Records from a data collection
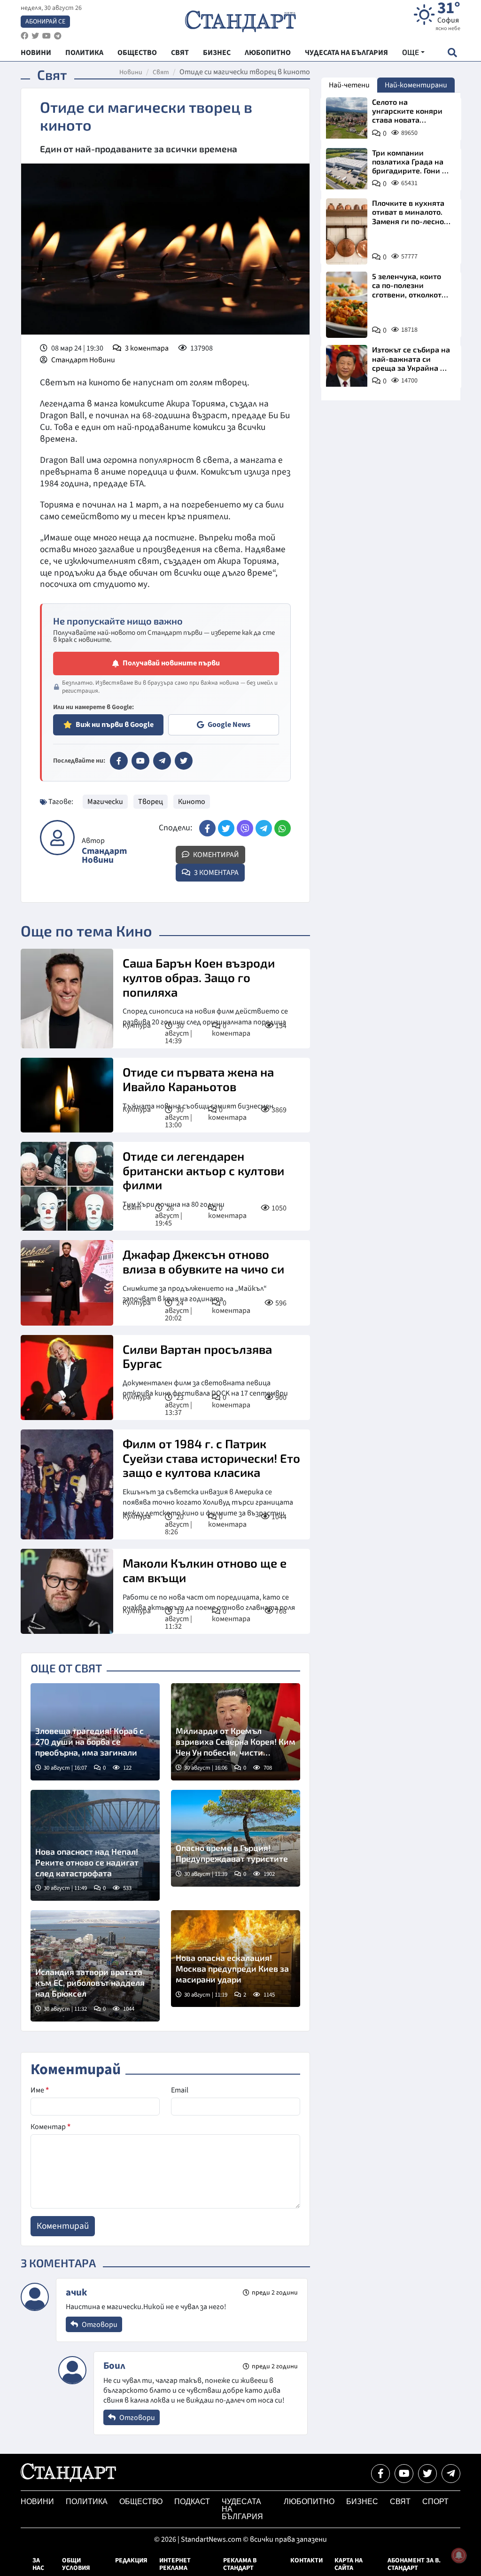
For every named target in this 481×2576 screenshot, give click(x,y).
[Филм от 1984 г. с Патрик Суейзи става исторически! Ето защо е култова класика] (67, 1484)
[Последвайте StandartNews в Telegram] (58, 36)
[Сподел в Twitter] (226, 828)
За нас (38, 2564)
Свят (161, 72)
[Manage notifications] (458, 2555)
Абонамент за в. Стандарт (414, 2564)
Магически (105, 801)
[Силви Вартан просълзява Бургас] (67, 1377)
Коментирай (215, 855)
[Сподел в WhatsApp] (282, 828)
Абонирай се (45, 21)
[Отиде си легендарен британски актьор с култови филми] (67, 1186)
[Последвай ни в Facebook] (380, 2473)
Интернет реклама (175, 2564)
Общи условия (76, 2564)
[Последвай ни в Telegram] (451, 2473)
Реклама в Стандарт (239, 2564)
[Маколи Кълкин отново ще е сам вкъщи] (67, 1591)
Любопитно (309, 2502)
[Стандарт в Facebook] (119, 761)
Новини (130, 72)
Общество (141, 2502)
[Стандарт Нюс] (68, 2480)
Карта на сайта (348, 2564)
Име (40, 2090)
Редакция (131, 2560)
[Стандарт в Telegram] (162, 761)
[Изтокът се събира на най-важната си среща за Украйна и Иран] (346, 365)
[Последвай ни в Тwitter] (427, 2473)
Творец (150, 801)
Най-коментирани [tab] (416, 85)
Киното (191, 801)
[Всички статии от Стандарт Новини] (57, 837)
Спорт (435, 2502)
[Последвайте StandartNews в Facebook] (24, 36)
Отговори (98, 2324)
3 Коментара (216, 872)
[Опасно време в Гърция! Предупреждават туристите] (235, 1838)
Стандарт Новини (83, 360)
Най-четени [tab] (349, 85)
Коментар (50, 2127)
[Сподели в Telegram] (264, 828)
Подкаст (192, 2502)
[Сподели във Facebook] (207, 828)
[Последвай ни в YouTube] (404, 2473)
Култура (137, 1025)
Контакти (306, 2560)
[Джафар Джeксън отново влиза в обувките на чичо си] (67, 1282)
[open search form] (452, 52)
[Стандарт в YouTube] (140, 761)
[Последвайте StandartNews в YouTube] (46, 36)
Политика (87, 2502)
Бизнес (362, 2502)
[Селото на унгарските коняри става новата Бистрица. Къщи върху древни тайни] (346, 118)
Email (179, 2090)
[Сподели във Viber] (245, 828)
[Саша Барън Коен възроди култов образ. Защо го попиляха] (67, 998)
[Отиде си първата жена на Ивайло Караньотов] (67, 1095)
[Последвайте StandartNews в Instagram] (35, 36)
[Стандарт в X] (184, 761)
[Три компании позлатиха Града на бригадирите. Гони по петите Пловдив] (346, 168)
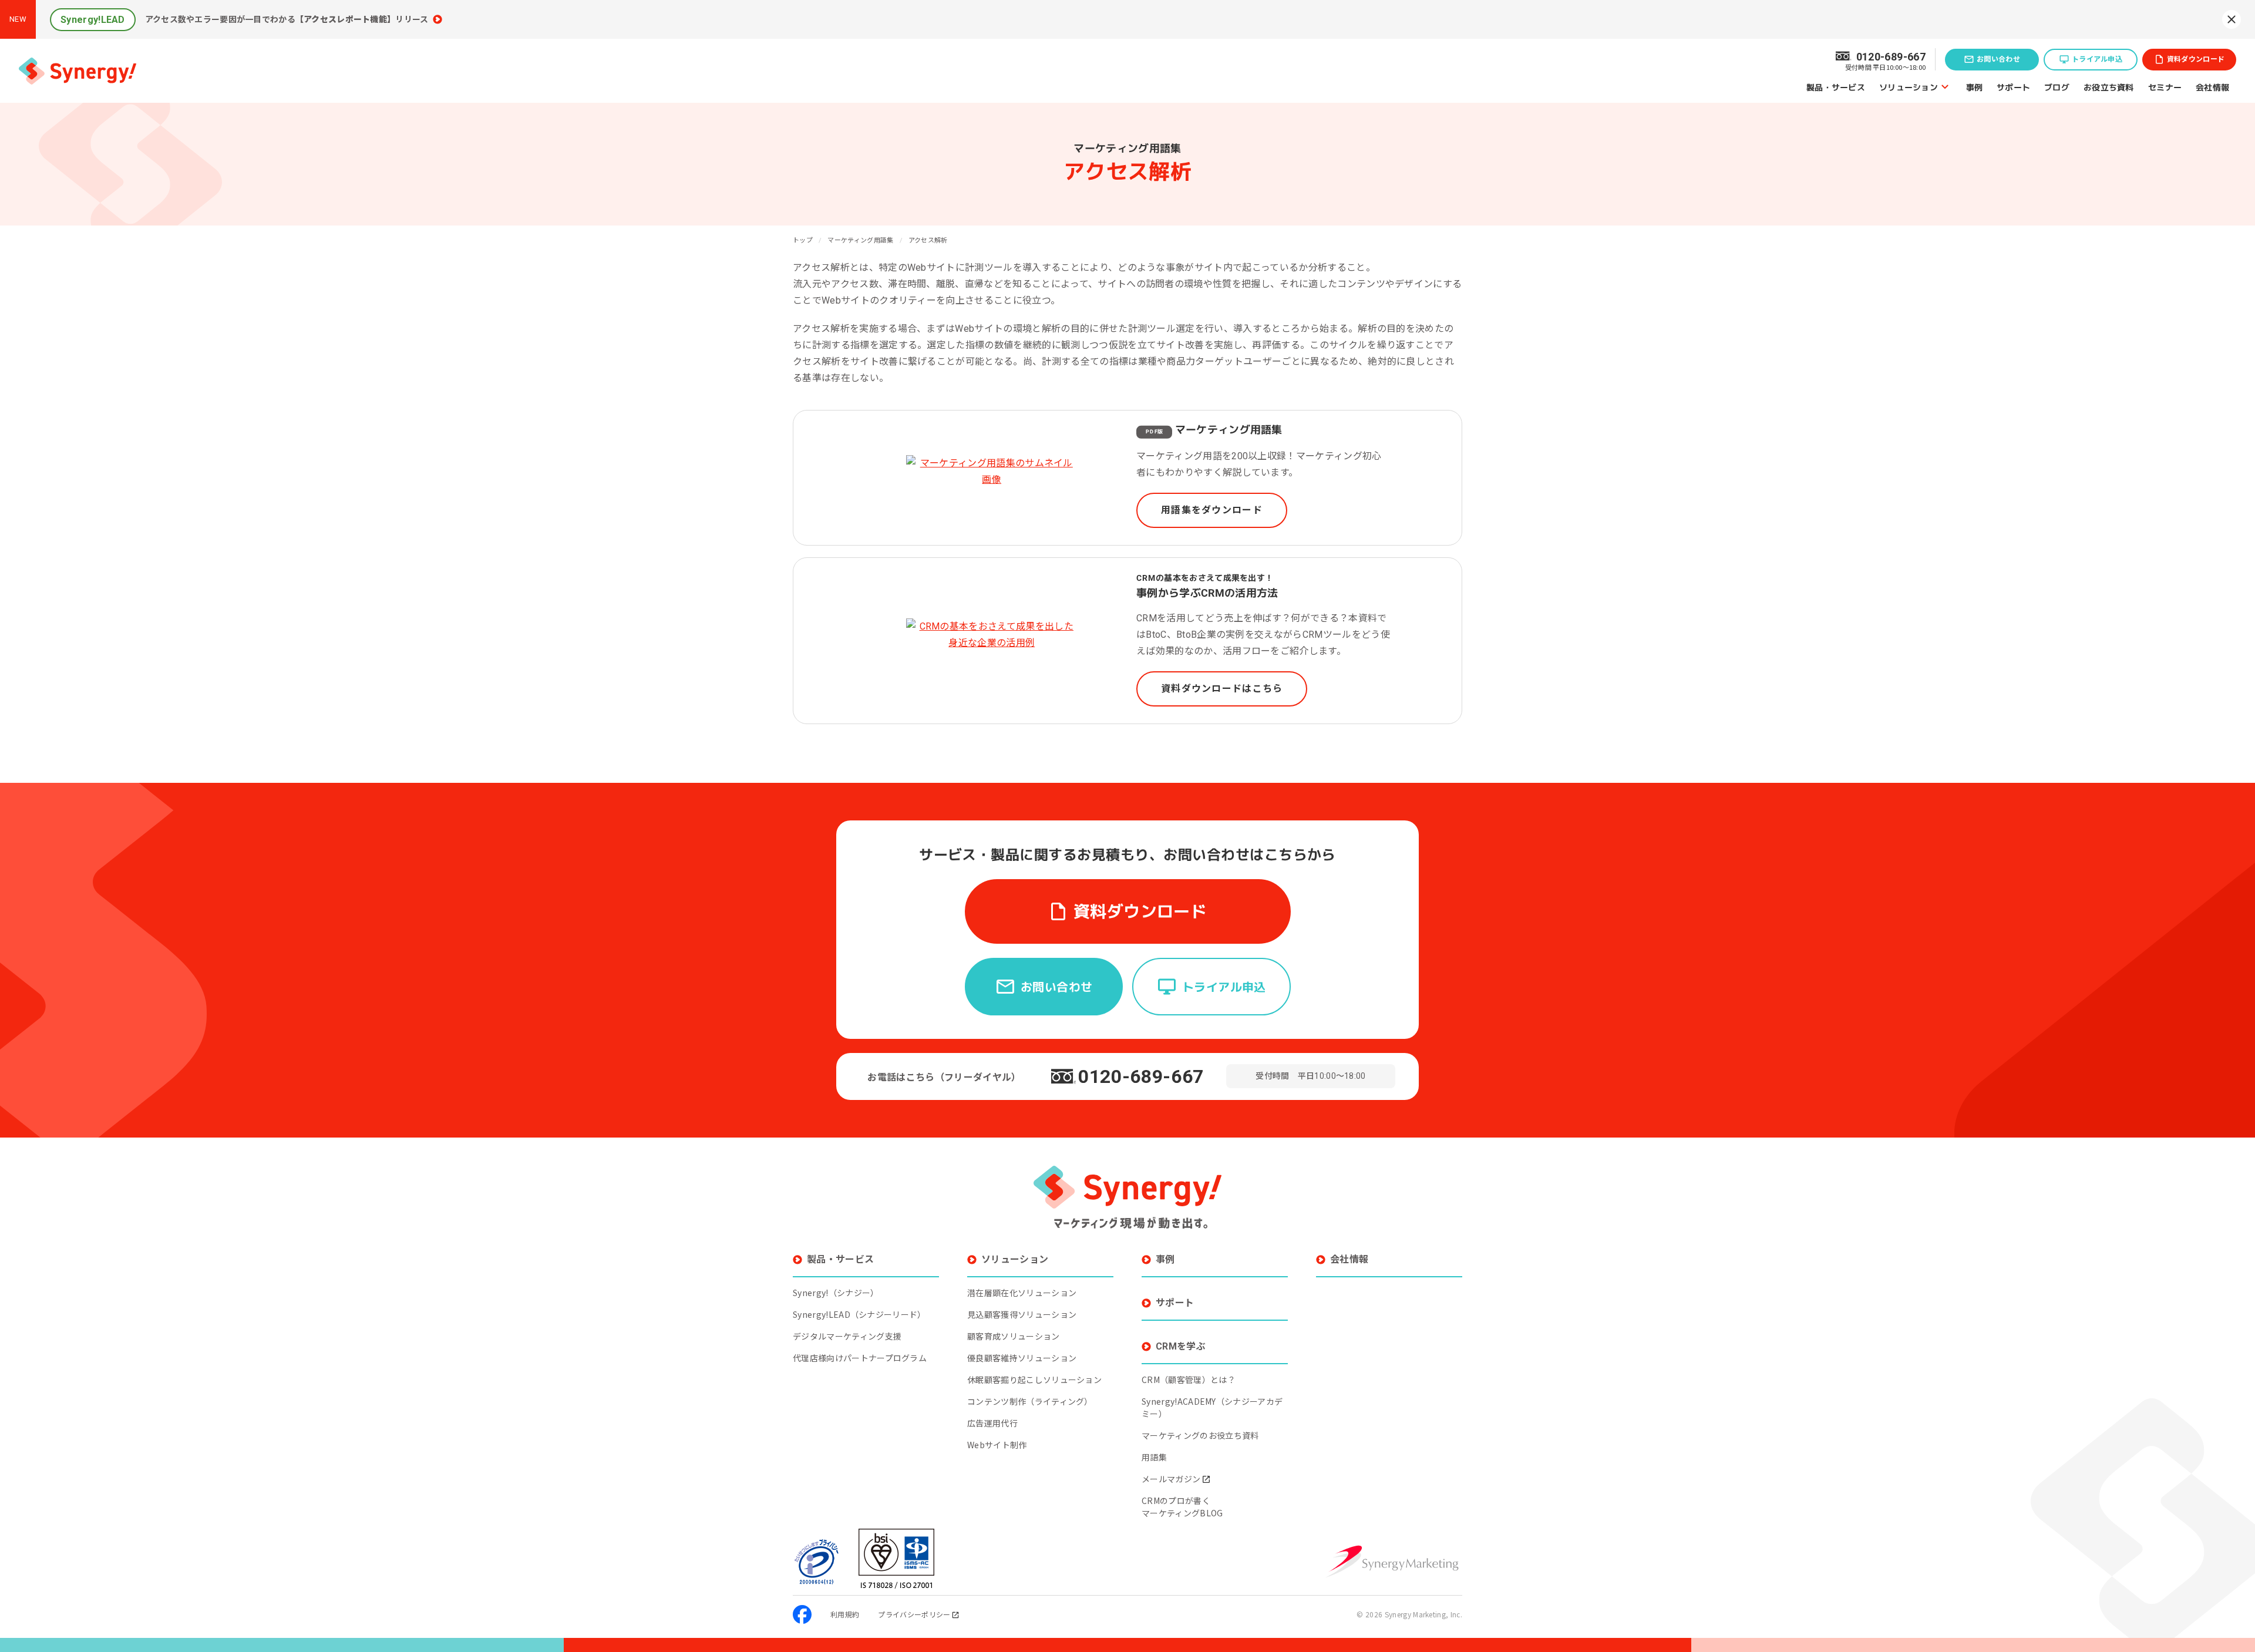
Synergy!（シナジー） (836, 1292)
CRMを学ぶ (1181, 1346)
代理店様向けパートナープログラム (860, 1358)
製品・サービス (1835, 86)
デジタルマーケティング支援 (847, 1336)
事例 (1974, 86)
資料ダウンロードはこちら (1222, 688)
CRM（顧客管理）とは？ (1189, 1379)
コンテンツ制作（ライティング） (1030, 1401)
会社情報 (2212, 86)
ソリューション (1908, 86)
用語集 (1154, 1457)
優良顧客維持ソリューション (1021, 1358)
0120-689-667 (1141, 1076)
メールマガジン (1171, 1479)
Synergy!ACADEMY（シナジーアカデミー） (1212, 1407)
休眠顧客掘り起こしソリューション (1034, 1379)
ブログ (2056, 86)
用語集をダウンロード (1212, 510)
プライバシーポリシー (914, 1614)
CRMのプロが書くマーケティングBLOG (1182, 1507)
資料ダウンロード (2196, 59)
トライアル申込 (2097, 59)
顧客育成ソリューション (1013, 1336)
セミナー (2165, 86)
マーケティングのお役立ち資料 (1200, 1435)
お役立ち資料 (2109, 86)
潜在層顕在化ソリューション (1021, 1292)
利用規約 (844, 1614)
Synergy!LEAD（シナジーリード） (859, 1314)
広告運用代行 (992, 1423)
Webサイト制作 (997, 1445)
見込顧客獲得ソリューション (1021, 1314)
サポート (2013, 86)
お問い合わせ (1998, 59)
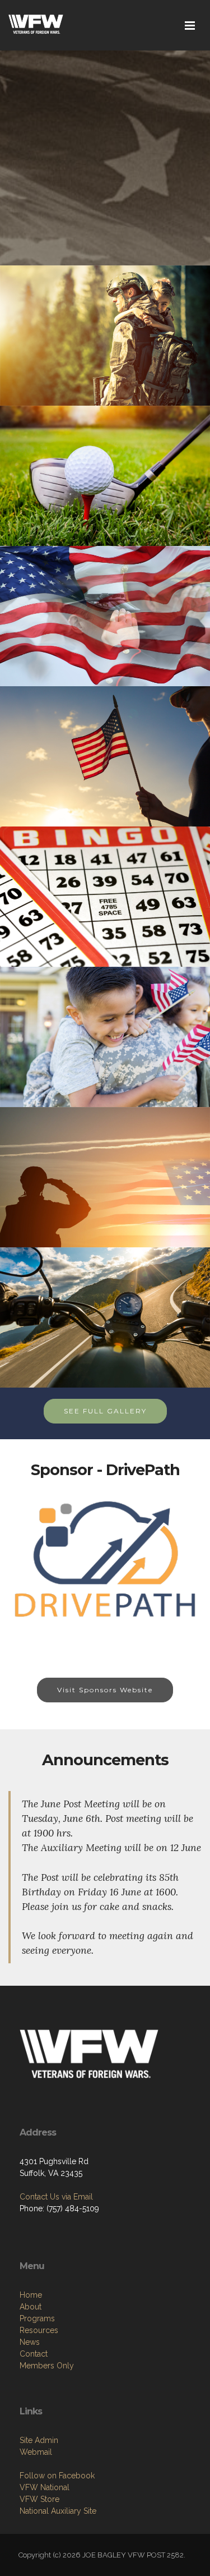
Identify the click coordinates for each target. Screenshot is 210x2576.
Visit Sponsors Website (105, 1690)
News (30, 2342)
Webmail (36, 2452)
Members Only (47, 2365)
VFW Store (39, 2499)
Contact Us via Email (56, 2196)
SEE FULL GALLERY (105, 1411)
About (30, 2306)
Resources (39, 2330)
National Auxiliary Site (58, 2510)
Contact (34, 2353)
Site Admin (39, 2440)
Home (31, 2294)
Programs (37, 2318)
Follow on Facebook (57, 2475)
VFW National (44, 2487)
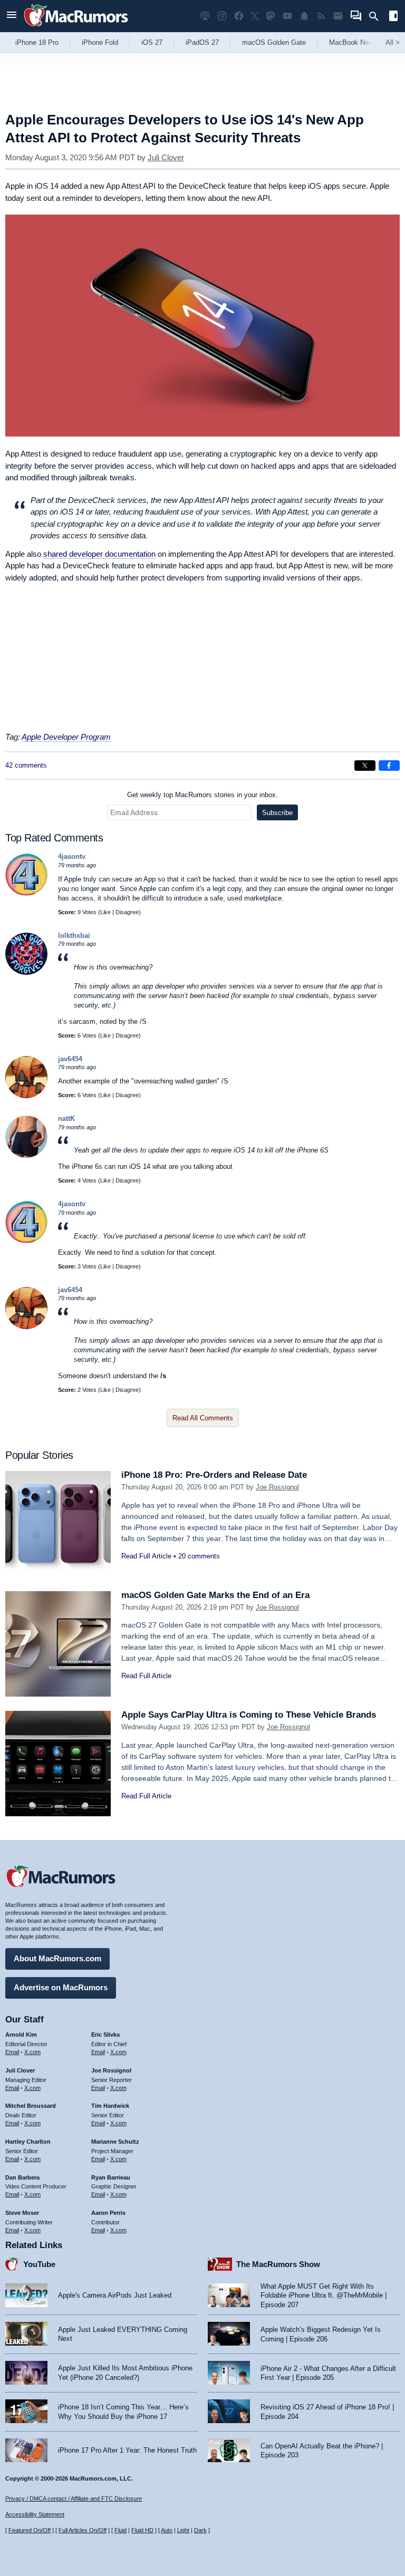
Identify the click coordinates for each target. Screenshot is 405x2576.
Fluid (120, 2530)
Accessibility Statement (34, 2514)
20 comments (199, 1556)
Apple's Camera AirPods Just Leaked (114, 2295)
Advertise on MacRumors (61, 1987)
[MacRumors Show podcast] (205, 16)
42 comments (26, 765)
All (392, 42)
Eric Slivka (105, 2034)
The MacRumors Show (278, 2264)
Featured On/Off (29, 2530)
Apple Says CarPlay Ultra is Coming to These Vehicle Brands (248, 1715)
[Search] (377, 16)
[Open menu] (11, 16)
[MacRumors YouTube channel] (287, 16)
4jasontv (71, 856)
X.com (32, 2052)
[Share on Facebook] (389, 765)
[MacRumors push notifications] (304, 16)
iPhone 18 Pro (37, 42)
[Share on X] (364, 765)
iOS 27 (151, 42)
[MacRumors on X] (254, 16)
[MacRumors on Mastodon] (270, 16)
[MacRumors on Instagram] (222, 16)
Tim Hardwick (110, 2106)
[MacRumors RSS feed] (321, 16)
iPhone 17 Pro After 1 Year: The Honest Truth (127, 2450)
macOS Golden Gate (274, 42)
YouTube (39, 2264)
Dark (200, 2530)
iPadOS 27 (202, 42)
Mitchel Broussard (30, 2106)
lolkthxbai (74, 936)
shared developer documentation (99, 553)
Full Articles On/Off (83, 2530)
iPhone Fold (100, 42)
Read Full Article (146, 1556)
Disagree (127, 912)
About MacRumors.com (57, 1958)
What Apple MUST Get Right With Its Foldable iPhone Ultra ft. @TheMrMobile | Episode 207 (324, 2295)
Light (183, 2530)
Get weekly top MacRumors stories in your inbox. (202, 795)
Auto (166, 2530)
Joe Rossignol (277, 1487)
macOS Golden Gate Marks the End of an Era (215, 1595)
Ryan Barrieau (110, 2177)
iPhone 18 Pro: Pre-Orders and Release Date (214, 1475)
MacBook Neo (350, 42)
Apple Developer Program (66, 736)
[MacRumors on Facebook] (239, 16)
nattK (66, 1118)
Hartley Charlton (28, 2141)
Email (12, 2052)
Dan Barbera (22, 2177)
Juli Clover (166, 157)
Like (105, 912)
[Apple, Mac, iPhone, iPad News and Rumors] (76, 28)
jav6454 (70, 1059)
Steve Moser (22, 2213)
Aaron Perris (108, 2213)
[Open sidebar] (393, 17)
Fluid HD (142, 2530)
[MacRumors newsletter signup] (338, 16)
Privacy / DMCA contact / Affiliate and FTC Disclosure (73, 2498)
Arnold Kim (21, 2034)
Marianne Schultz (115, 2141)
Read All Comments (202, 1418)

• Activity: From the entries above, write out only the lines starting at the line that holds "Магически (105, 801)" and ending at the line that holds "[Сподели във Viber] (245, 828)", keeping both and matching them exactly.

• Written response:
Магически (105, 801)
[Силви Вартан просълзява Бургас] (67, 1377)
Коментирай (215, 855)
[Сподел в WhatsApp] (282, 828)
Абонирай се (45, 21)
[Отиде си легендарен британски актьор с култови филми] (67, 1186)
[Последвай ни в Facebook] (380, 2473)
Интернет реклама (175, 2564)
Общи условия (76, 2564)
[Последвай ни в Telegram] (451, 2473)
Реклама в Стандарт (239, 2564)
[Маколи Кълкин отново ще е сам вкъщи] (67, 1591)
Любопитно (309, 2502)
[Стандарт в Facebook] (119, 761)
Новини (130, 72)
Общество (141, 2502)
[Стандарт Нюс] (68, 2480)
Карта на сайта (348, 2564)
Име (40, 2090)
Редакция (131, 2560)
[Стандарт в Telegram] (162, 761)
[Изтокът се събира на най-важната си среща за Украйна и Иран] (346, 365)
[Последвай ни в Тwitter] (427, 2473)
Творец (150, 801)
Най-коментирани [tab] (416, 85)
Киното (191, 801)
[Всички статии от Стандарт Новини] (57, 837)
Спорт (435, 2502)
[Последвайте StandartNews в Facebook] (24, 36)
Отговори (98, 2324)
3 Коментара (216, 872)
[Опасно време в Гърция! Предупреждават туристите] (235, 1838)
Стандарт Новини (83, 360)
Най-четени [tab] (349, 85)
Коментар (50, 2127)
[Сподели в Telegram] (264, 828)
Подкаст (192, 2502)
[Сподели във Facebook] (207, 828)
[Последвай ни в YouTube] (404, 2473)
Култура (137, 1025)
Контакти (306, 2560)
[Джафар Джeксън отново влиза в обувките на чичо си] (67, 1282)
[open search form] (452, 52)
[Стандарт в YouTube] (140, 761)
[Последвайте StandartNews в YouTube] (46, 36)
Политика (87, 2502)
Бизнес (362, 2502)
[Селото на унгарските коняри става новата Бистрица. Къщи върху древни тайни] (346, 118)
Email (179, 2090)
[Сподели във Viber] (245, 828)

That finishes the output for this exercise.